Rechichar's blast broke the previous record of 54 yards held by Glenn Presnell of the Detroit Lions since 1934. According to observers, the ball was placed barely outside the 55 yard line for the record-setting kick, but official scorer Mel Schilling ruled it a 56-yarder and as such it entered the NFL record books. Rechichar also intercepted a pass and ran it back for what would be his only NFL touchdown in the Colts 13–9 victory over the visiting Chicago Bears.

The record-setting kick was Rechichar's first field goal attempt as a professional. It was a record that would stand until Tom Dempsey of the New Orleans Saints booted a 63-yarder in 1970.

Throughout his time with the Colts, Rechichar would be a useful utility player, first as a starting defensive back, kicker, and punter, and later filling in as a reserve linebacker, offensive end, and occasional fullback.

====Trade to Pittsburgh====

As he aged and his speed declined, Rechichar's playing opportunities with the ascending Colts diminished and his dissatisfaction grew. A knee injury suffered in the 1959 season required surgical repair, increasing the possibility that he would not make Baltimore's 1960 roster. In response, Colts general manager Don "Red" Kellett sought a trade for his unhappy veteran in July, just ahead of the opening of training camp in Westminster, Maryland. Rechichar was dealt to the Pittsburgh Steelers in exchange for an undisclosed future draft pick.

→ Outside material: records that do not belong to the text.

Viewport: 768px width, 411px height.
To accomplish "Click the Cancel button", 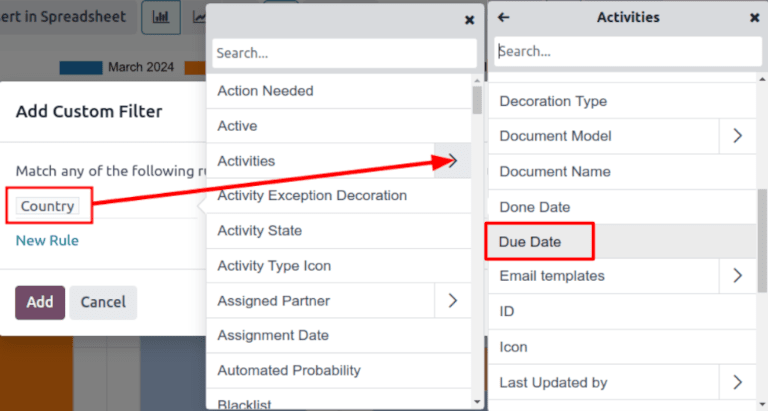I will (103, 302).
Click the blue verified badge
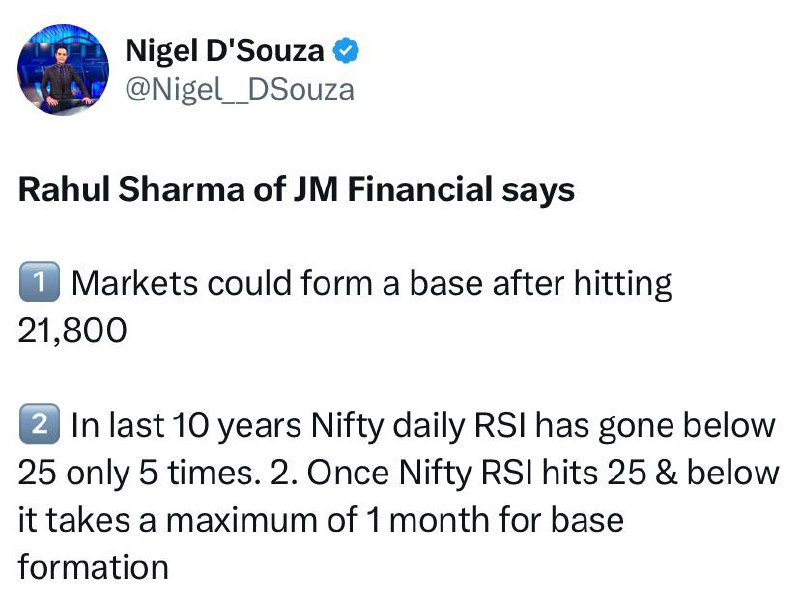Viewport: 800px width, 604px height. [345, 51]
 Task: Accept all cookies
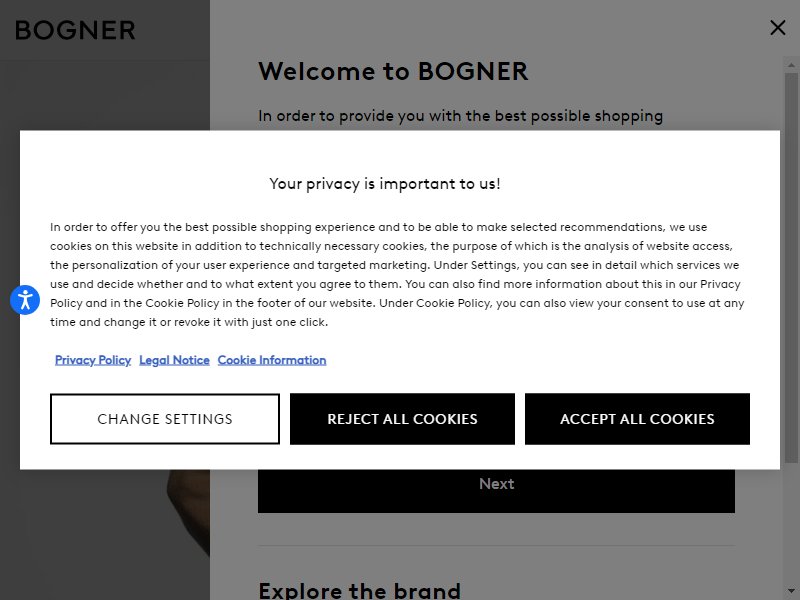tap(637, 419)
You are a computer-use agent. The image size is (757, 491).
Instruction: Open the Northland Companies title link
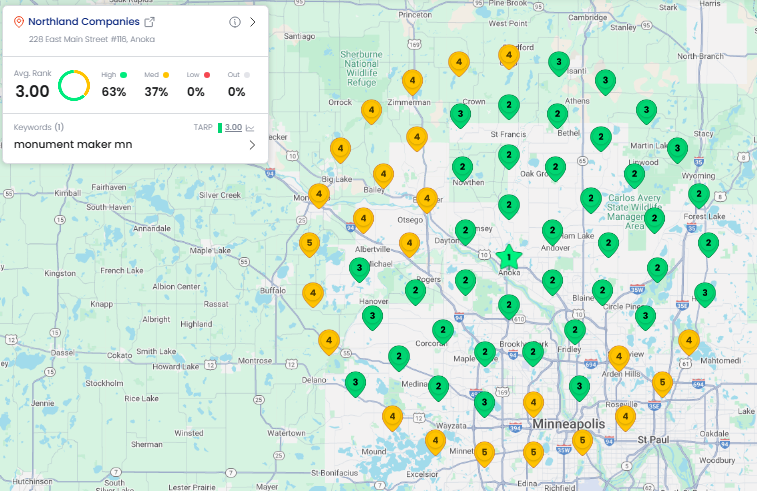coord(84,22)
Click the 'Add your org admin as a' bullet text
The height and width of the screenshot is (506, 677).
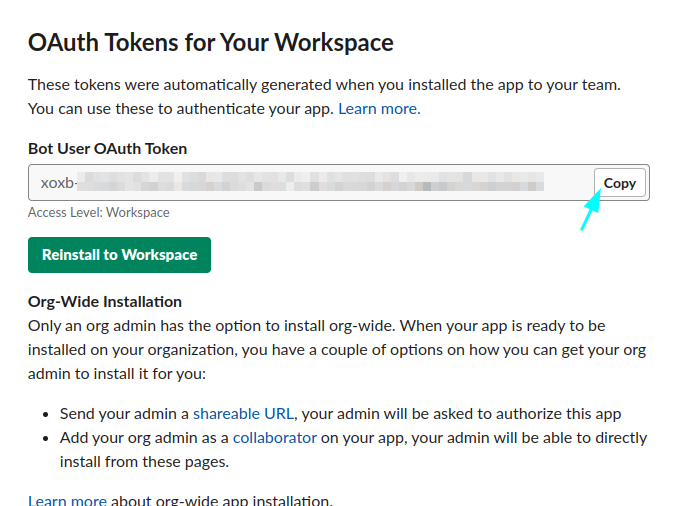pos(144,438)
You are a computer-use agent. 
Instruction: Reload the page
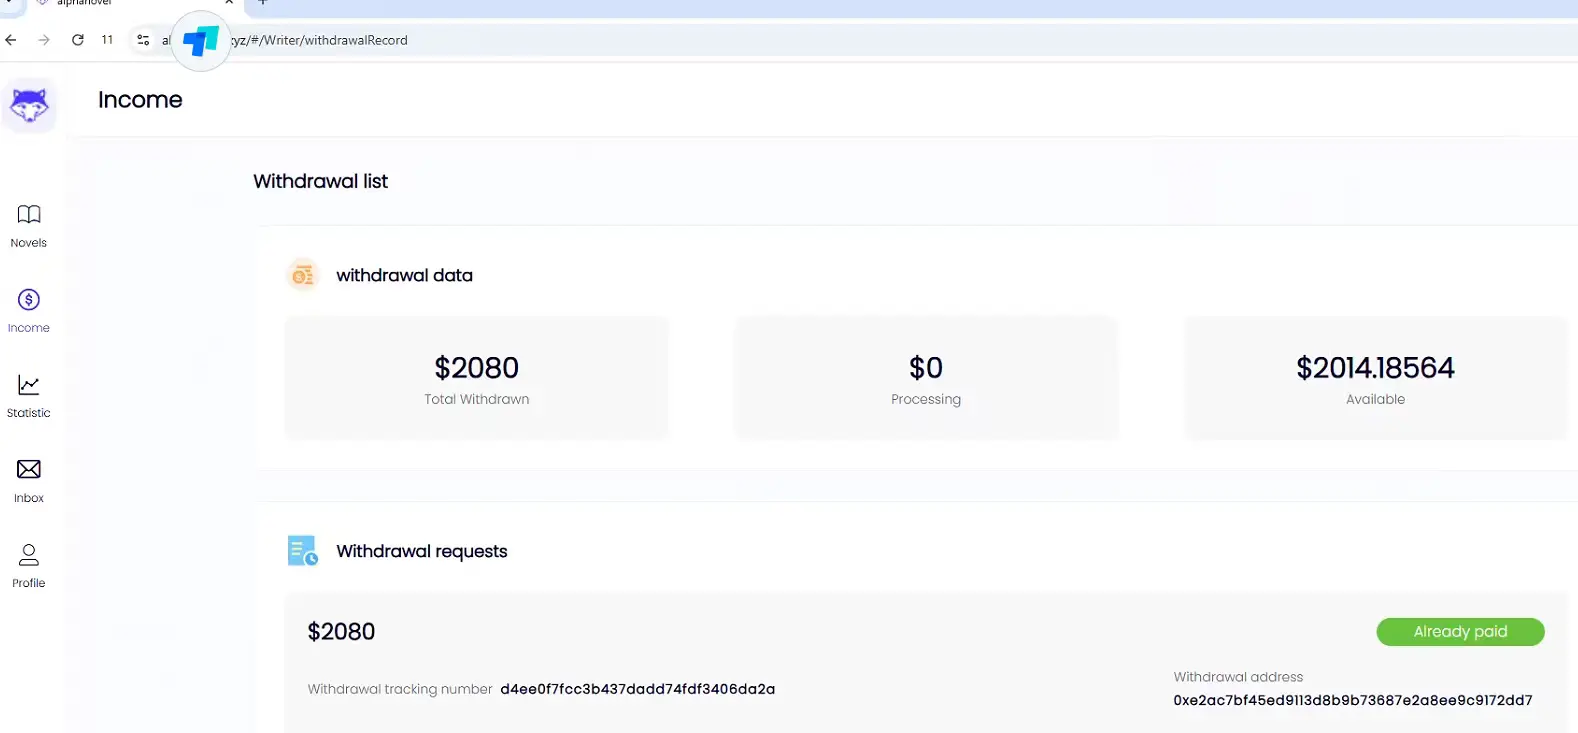pyautogui.click(x=78, y=40)
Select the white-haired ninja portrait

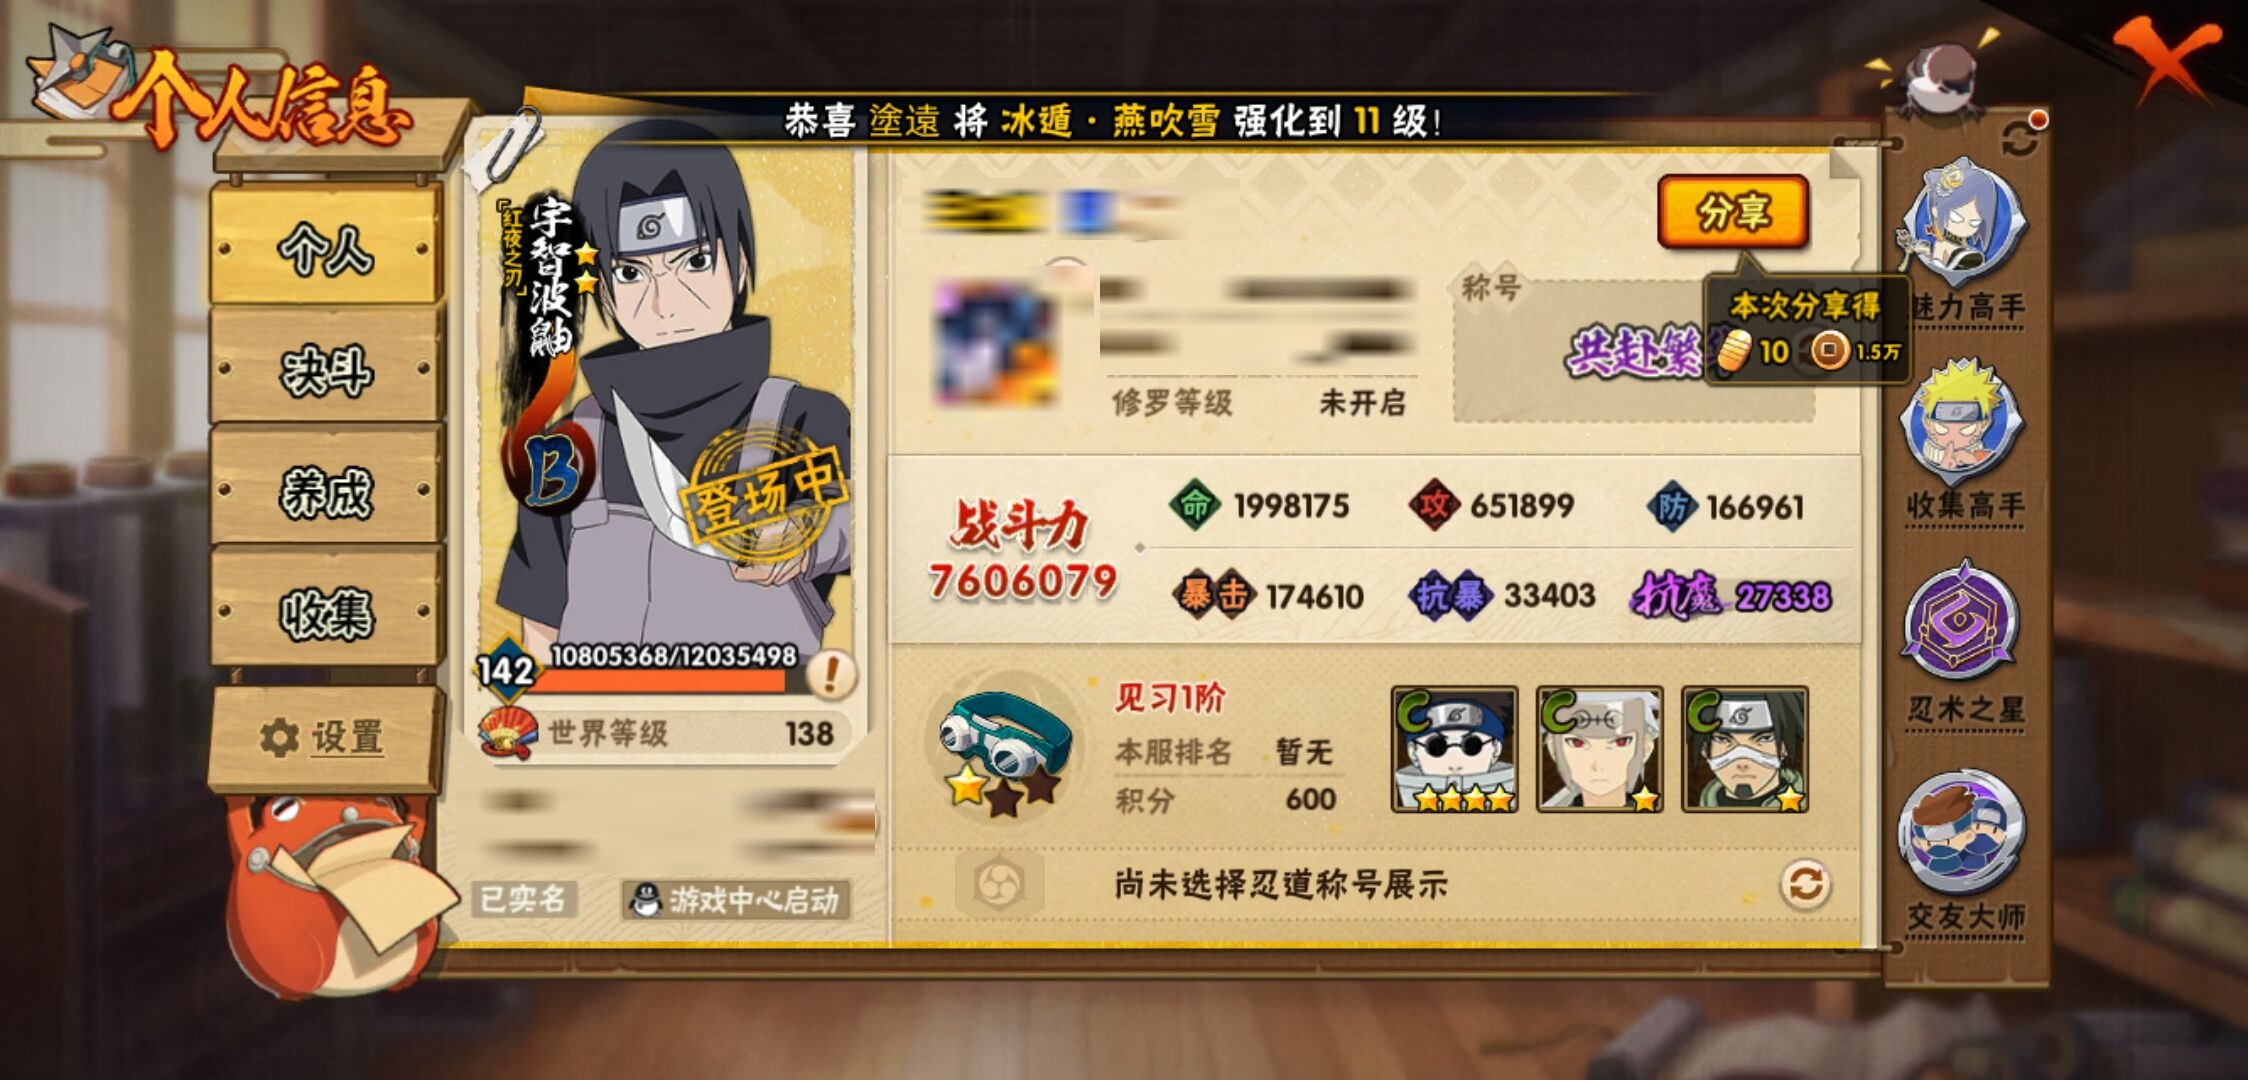(x=1600, y=749)
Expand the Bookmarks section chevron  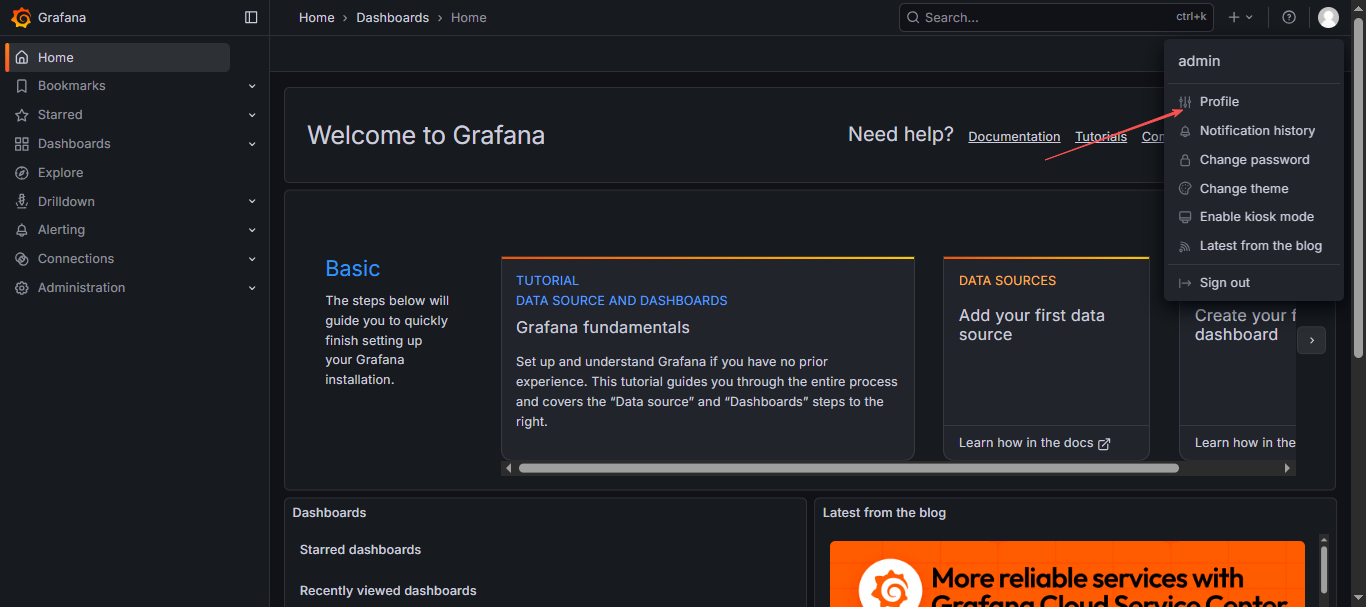point(252,86)
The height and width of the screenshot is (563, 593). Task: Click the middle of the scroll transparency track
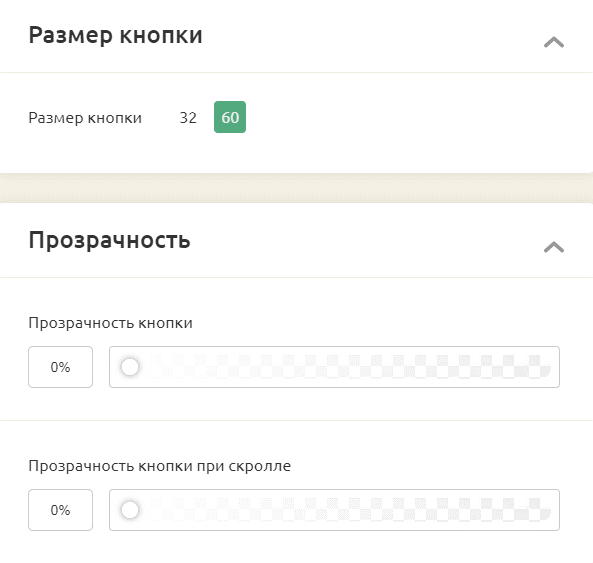click(x=334, y=510)
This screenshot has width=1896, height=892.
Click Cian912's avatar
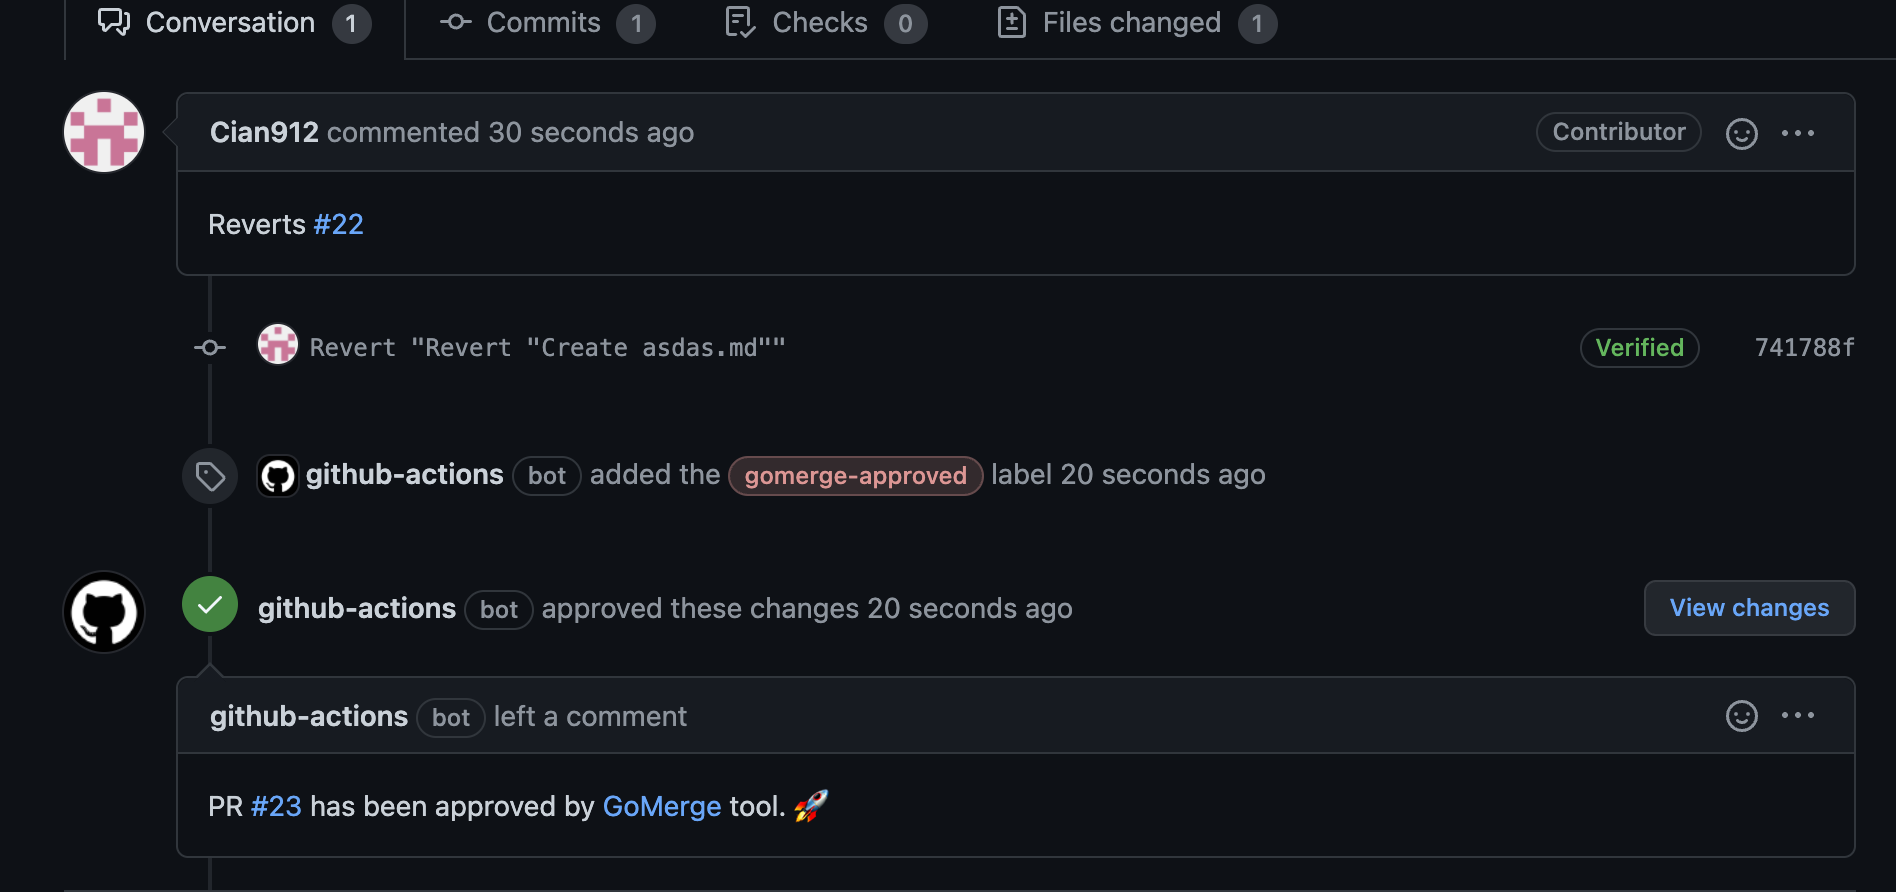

The trade to Pittsburgh moved Rechichar closer to his home in Belle Vernon, Pennsylvania for his tenth season in the NFL. The 30-year old would again be plagued by injury, this time a torn leg muscle that ended his season in November after seeing action in just six games. He would be waived by the Steelers in July 1961, ahead of the team's training camp for their 1961 season.

====New York Titans====

Rechichar would not be unemployed long, hooking up with the New York Titans of the rival American Football League (AFL) on July 18. Rechichar was added to the Titans' coaching staff as well with a player-coach contract inked in August. Rechichar would ultimately only see game action in two contests for the Titans, a franchise which would change its name in 1964 to the New York Jets.

Rechichar played a total of 99 professional football games, starting in 67. He finished his career with 31 interceptions and 9 fumble recoveries. As a kicker he hit 31 of 88 field goal attempts (35.2%) as well as 62 of 68 extra point tries. He also punted 38 times for the Colts with an average of 37.7 yards per kick and a career long of 56 yards.

===Life after football===

After his playing career, Rechichar tried his hand at coaching, spending 1964 as coach of the Knoxville Bears of the North American Football League.

===Death and legacy===

Rechichar had two sons and a daughter.

He died at age 89 in his hometown of Belle Vernon, Pennsylvania, from various ailments, including Alzheimer's.

Rechichar is best remembered as one of the best distance placekickers of his day, and not only for the 56-yard kick of 1953 that would stand as an NFL record for 17 years. He was selected to the NFL Pro Bowl three times, particularly distinguishing himself in his third and final appearance in 1957, when he hit field goals from 41, 42, 44, and 52 yards — regarded as remarkable for distance and accuracy in the era before "soccer-style" kicking came to the fore.

Rechichar is also remembered as one of the fiercest competitors in Colts history — "an old school tough guy." When Detroit's Howard "Hopalong" Cassady, a rookie in 1956, once complained to a referee that Rechichar had scratched him while making a particularly rough tackle, Rechichar memorably replied, "Kid, this is the pros, this isn't Ohio State — and we don't scratch up here. We just tear your eyeballs out."